### Kutipan Dokumen
Dalam bahasa Indonesia, khusyuk berarti “penuh penyerahan dan kebulatan hati, sungguh-sungguh, dan penuh kerendahan hati”. Dalam agama Islam terdapat beberapa definisi khusyuk yang dikemukakan para ulama, salah satu di antaranya mengatakan bahwa khusyuk berarti “merasakan bahwa diri berada di hadapan Allah SWT”.
al-Hasan al-Basri (Madinah, 642-Basrah, 729), ahli hadis dan fikih periode tabiin, mengatakan bahwa khusyuk adalah perasaan takut yang senantiasa ada dalam hati. Al-Junaid, tokoh sufi modern, mengatakan bahwa khusyuk adalah perasaan tunduk yang timbul dalam hati terhadap Tuhan yang mengetahui yang gaib.

### Baris Data
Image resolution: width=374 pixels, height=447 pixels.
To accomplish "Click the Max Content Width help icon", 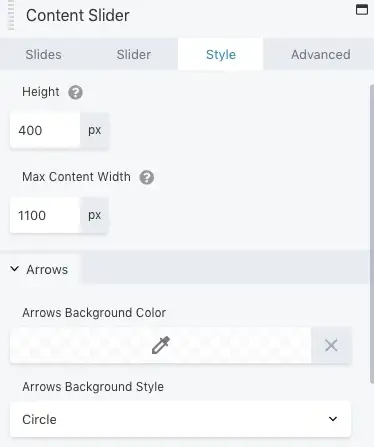I will (147, 177).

### Yang Harus Dikerjakan
Ambil tanpa perubahan bagian kutipan dokumen mulai dari "Dalam bahasa Indonesia, khusyuk" sampai "mengetahui yang gaib.". Data tersebut sama sekali tidak dipakai di sini.

### Jawaban Tugas
Dalam bahasa Indonesia, khusyuk berarti “penuh penyerahan dan kebulatan hati, sungguh-sungguh, dan penuh kerendahan hati”. Dalam agama Islam terdapat beberapa definisi khusyuk yang dikemukakan para ulama, salah satu di antaranya mengatakan bahwa khusyuk berarti “merasakan bahwa diri berada di hadapan Allah SWT”.
al-Hasan al-Basri (Madinah, 642-Basrah, 729), ahli hadis dan fikih periode tabiin, mengatakan bahwa khusyuk adalah perasaan takut yang senantiasa ada dalam hati. Al-Junaid, tokoh sufi modern, mengatakan bahwa khusyuk adalah perasaan tunduk yang timbul dalam hati terhadap Tuhan yang mengetahui yang gaib.